En effet, les différentes études existantes montrent que les différences individuelles (biologiques) ont un effet négligeable sur le développement d’un talent particulier. Dans les bonnes circonstances (bonnes formations, aisance matérielle, connections, opportunités, états d’esprits, culture, structures sociales, etc.) n’importe qui peut développer un talent particulier, que cela soit en musique, peinture, sport, etc.

L’ouvrage explique en détail comment les différents éléments qui forment nos trajectoires de vie peuvent expliquer qu’une personne devienne talentueuse ou pas.

Au final, Le Talent est une Fiction est un ouvrage extrêmement intéressant qui mériterait, peut-être, une suite pour discuter des solutions, individuelles ou sociétales. pouvant favoriser la possibilité pour le plus grand nombre de se développer comme il le souhaite.

En attendant cela, je vais tenter une expérience propre et me mettre à la guitare, souhaitez-moi bonne chance.

Venomous Lumpsucker de Ned Beauman

Une petite décennie dans le futur, l’humanité est toujours occupée à détruire l’environnement et à réaliser du profit. C’est dans ce contexte que c’est développé une industrie de l’extinction des espèces avec un principe similaire aux crédits carbones : les crédits d’extinction. Toute entreprise qui élimine une espèce doit payer pour le faire, avec un coût en crédits plus important si l’espèce est déclarée « intelligente ».

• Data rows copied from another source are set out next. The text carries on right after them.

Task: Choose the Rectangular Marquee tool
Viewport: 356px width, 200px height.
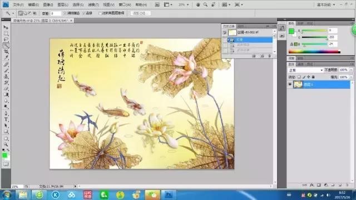Action: coord(6,33)
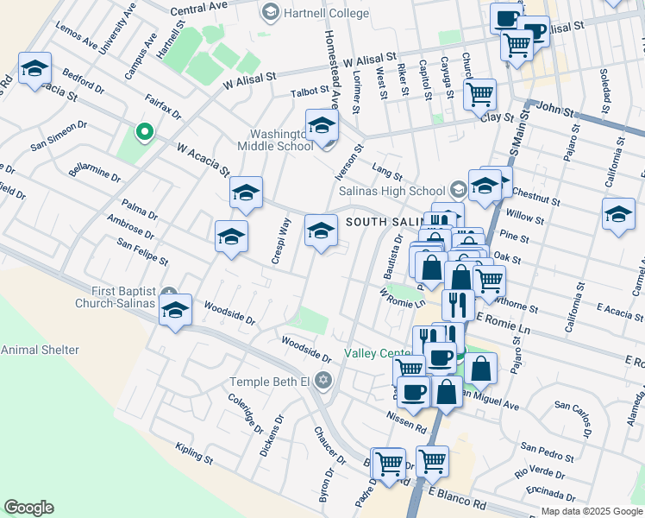Click the Salinas High School place icon

(457, 190)
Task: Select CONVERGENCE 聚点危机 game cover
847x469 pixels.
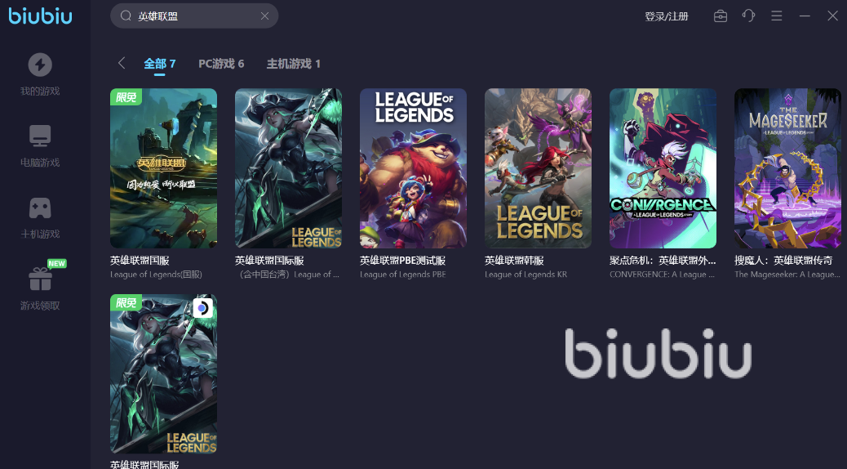Action: click(x=663, y=168)
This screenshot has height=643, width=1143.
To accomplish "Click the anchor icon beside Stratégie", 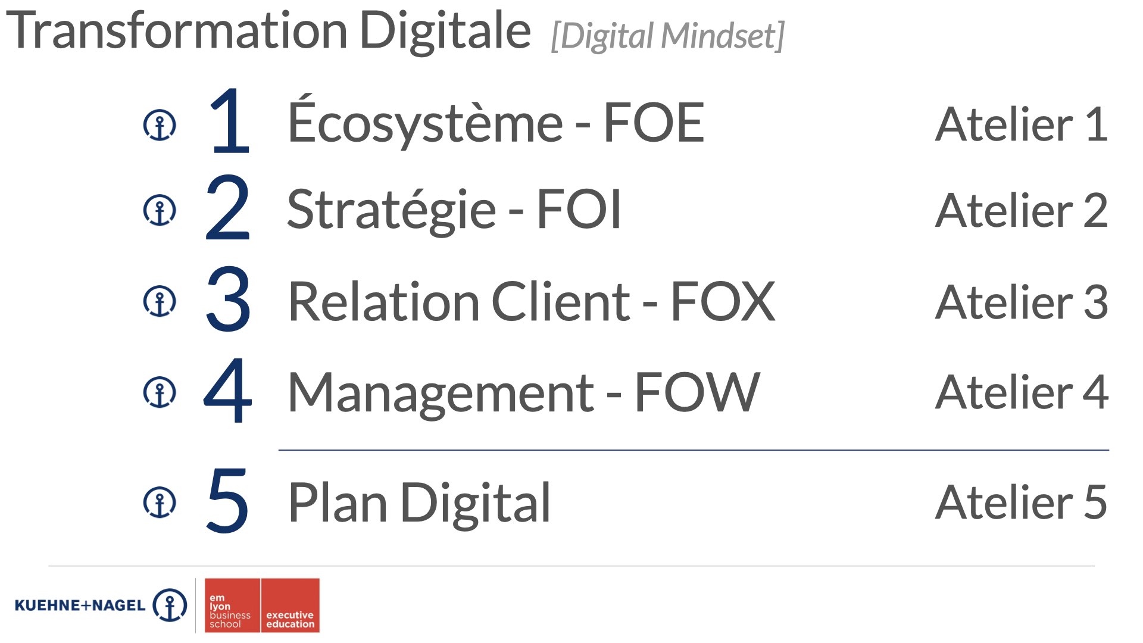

Bien évidement tout cela sert surtout les intérêts des entreprises et à donner un vernis de bonne conscience à une opération minière, à la construction d’un centre de loisir ou à la réalisation d’une infrastructure de transport. C’est dans ce contexte que se déroule Venomous Lumpsucker, le roman suit Karin Resaint une biologiste qui étudie des espèces en danger afin de déterminer si elles sont « intelligentes » et Mark Halyard un cadre dans une entreprise minière qui revend les crédits de son employeur par dernière dans le but de réaliser un profit.

Resaint étudie une espèce de poisson, le Venomous Lumpsucker du titre, qu’elle va déclarer intelligente lorsqu’une gigantesque opération de piratage informatique va détruire l’ensemble des centres de préservations des espèces en danger. La région où le poisson se trouve a été minée par erreur, le prix des crédits s’envole et Halyard risque la prison pour avoir vendu des crédits qu’il n’a plus les moyens de racheter.

Tous deux, pour des motifs différents, vont alors se lancer dans une recherche désespérée d’un éventuel venomous lumpsucker qui aurait survécu. La traque de ce MacGuffin va être prétexte à se balader dans le nord de l’Europe et montrer ce qu’est le monde de 2030 avec à la clef la révélation des raisons du piratage.

Venomous Lumpsucker est un roman sympathique d’anticipation, mais qui ne révolutionne ni la réflexion sur les thématiques écologiques ni la littérature (de genre ou autre). Bref, au final, un roman qui « fait le boulot » et qui est agréable à lire mais sans plus.